[Excerpts from a dataset]
^^^^

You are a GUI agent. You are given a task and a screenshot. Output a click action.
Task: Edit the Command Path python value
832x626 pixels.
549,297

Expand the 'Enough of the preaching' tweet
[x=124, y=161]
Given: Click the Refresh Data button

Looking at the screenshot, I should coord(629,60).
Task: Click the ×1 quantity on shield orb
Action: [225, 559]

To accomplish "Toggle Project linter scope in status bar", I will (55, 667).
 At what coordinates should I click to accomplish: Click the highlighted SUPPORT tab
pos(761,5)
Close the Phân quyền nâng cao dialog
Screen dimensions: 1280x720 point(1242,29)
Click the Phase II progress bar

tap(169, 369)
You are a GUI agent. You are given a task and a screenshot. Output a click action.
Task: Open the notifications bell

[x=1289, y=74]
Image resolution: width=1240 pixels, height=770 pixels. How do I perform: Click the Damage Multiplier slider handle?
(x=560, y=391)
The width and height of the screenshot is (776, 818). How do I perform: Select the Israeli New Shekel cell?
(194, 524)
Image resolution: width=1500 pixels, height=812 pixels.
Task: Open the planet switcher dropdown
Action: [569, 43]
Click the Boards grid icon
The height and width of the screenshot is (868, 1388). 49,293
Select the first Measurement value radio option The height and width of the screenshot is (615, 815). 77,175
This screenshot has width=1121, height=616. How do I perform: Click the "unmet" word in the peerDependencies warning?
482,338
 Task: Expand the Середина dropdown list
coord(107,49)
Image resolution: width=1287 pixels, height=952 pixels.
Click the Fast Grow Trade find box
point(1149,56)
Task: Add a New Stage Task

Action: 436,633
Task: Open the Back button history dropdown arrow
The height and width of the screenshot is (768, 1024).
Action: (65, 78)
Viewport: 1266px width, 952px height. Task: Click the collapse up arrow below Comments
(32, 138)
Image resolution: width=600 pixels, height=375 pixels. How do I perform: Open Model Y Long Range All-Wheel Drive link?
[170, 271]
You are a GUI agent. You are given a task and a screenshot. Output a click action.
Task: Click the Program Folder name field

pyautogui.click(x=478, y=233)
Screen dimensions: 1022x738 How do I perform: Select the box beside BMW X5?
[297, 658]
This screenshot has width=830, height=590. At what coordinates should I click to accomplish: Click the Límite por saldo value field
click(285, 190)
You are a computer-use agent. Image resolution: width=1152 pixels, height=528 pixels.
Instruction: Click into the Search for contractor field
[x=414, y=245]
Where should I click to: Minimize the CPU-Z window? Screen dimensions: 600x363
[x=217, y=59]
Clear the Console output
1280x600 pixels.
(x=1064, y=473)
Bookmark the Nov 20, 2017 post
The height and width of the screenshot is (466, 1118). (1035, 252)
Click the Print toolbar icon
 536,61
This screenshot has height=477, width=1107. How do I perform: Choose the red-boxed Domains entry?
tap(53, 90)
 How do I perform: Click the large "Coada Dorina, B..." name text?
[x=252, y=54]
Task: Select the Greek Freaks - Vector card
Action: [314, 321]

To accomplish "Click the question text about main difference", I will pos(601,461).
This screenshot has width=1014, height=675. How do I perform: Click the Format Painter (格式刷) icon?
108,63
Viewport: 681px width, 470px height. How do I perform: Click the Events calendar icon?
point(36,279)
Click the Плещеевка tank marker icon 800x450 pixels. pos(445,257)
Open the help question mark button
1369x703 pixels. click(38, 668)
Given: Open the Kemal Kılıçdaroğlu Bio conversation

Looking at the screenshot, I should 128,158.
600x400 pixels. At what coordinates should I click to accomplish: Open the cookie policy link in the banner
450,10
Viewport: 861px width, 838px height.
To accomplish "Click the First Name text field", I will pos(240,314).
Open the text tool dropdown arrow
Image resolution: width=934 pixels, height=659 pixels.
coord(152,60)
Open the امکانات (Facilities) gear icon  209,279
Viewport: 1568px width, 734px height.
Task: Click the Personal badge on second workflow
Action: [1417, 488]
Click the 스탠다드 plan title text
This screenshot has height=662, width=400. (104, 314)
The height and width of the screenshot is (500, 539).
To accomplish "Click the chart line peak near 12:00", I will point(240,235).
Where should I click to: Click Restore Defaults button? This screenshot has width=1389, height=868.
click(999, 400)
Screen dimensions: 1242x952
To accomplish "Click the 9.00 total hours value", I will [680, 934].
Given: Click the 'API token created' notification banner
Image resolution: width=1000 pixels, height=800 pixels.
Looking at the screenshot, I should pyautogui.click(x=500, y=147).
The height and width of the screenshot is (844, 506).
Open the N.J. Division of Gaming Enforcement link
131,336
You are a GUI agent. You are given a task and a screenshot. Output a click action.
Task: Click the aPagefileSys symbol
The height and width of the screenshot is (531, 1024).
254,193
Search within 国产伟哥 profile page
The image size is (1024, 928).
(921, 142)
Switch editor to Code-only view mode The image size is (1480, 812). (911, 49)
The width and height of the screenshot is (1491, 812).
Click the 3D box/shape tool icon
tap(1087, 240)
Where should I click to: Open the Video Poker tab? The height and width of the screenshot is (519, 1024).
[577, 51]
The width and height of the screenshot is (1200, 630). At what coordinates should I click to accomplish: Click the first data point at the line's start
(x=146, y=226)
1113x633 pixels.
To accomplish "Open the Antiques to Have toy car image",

^^^^

**INSTRUCTIONS FOR THE TASK:** Write the data from above out again, exactly.

**WRITTEN REPLY:**
You are a GUI agent. You are given a task and a screenshot. Output a click action.
Task: Edit the Command Path python value
832x626 pixels.
549,297

Expand the 'Enough of the preaching' tweet
[x=124, y=161]
Given: Click the Refresh Data button

Looking at the screenshot, I should coord(629,60).
Task: Click the ×1 quantity on shield orb
Action: [225, 559]

To accomplish "Toggle Project linter scope in status bar", I will (55, 667).
 At what coordinates should I click to accomplish: Click the highlighted SUPPORT tab
pos(761,5)
Close the Phân quyền nâng cao dialog
Screen dimensions: 1280x720 point(1242,29)
Click the Phase II progress bar

tap(169, 369)
You are a GUI agent. You are given a task and a screenshot. Output a click action.
Task: Open the notifications bell

[x=1289, y=74]
Image resolution: width=1240 pixels, height=770 pixels. How do I perform: Click the Damage Multiplier slider handle?
(x=560, y=391)
The width and height of the screenshot is (776, 818). How do I perform: Select the Israeli New Shekel cell?
(194, 524)
Image resolution: width=1500 pixels, height=812 pixels.
Task: Open the planet switcher dropdown
Action: [569, 43]
Click the Boards grid icon
The height and width of the screenshot is (868, 1388). 49,293
Select the first Measurement value radio option The height and width of the screenshot is (615, 815). 77,175
This screenshot has width=1121, height=616. How do I perform: Click the "unmet" word in the peerDependencies warning?
482,338
 Task: Expand the Середина dropdown list
coord(107,49)
Image resolution: width=1287 pixels, height=952 pixels.
Click the Fast Grow Trade find box
point(1149,56)
Task: Add a New Stage Task

Action: 436,633
Task: Open the Back button history dropdown arrow
The height and width of the screenshot is (768, 1024).
Action: (65, 78)
Viewport: 1266px width, 952px height. Task: Click the collapse up arrow below Comments
(32, 138)
Image resolution: width=600 pixels, height=375 pixels. How do I perform: Open Model Y Long Range All-Wheel Drive link?
[170, 271]
You are a GUI agent. You are given a task and a screenshot. Output a click action.
Task: Click the Program Folder name field

pyautogui.click(x=478, y=233)
Screen dimensions: 1022x738 How do I perform: Select the box beside BMW X5?
[297, 658]
This screenshot has width=830, height=590. At what coordinates should I click to accomplish: Click the Límite por saldo value field
click(285, 190)
You are a computer-use agent. Image resolution: width=1152 pixels, height=528 pixels.
Instruction: Click into the Search for contractor field
[x=414, y=245]
Where should I click to: Minimize the CPU-Z window? Screen dimensions: 600x363
[x=217, y=59]
Clear the Console output
1280x600 pixels.
(x=1064, y=473)
Bookmark the Nov 20, 2017 post
The height and width of the screenshot is (466, 1118). (1035, 252)
Click the Print toolbar icon
 536,61
This screenshot has height=477, width=1107. How do I perform: Choose the red-boxed Domains entry?
tap(53, 90)
 How do I perform: Click the large "Coada Dorina, B..." name text?
[x=252, y=54]
Task: Select the Greek Freaks - Vector card
Action: [314, 321]

To accomplish "Click the question text about main difference", I will pos(601,461).
This screenshot has width=1014, height=675. How do I perform: Click the Format Painter (格式刷) icon?
108,63
Viewport: 681px width, 470px height. How do I perform: Click the Events calendar icon?
point(36,279)
Click the Плещеевка tank marker icon 800x450 pixels. pos(445,257)
Open the help question mark button
1369x703 pixels. click(38, 668)
Given: Open the Kemal Kılıçdaroğlu Bio conversation

Looking at the screenshot, I should 128,158.
600x400 pixels. At what coordinates should I click to accomplish: Open the cookie policy link in the banner
450,10
Viewport: 861px width, 838px height.
To accomplish "Click the First Name text field", I will pos(240,314).
Open the text tool dropdown arrow
Image resolution: width=934 pixels, height=659 pixels.
coord(152,60)
Open the امکانات (Facilities) gear icon  209,279
Viewport: 1568px width, 734px height.
Task: Click the Personal badge on second workflow
Action: [1417, 488]
Click the 스탠다드 plan title text
This screenshot has height=662, width=400. (104, 314)
The height and width of the screenshot is (500, 539).
To accomplish "Click the chart line peak near 12:00", I will point(240,235).
Where should I click to: Click Restore Defaults button? This screenshot has width=1389, height=868.
click(999, 400)
Screen dimensions: 1242x952
To accomplish "Click the 9.00 total hours value", I will [680, 934].
Given: Click the 'API token created' notification banner
Image resolution: width=1000 pixels, height=800 pixels.
Looking at the screenshot, I should pyautogui.click(x=500, y=147).
The height and width of the screenshot is (844, 506).
Open the N.J. Division of Gaming Enforcement link
131,336
You are a GUI agent. You are given a task and a screenshot. Output a click action.
Task: Click the aPagefileSys symbol
The height and width of the screenshot is (531, 1024).
254,193
Search within 国产伟哥 profile page
The image size is (1024, 928).
(921, 142)
Switch editor to Code-only view mode The image size is (1480, 812). (911, 49)
The width and height of the screenshot is (1491, 812).
Click the 3D box/shape tool icon
tap(1087, 240)
Where should I click to: Open the Video Poker tab? The height and width of the screenshot is (519, 1024).
[577, 51]
The width and height of the screenshot is (1200, 630). At what coordinates should I click to accomplish: Click the first data point at the line's start
(x=146, y=226)
1113x633 pixels.
To accomplish "Open the Antiques to Have toy car image",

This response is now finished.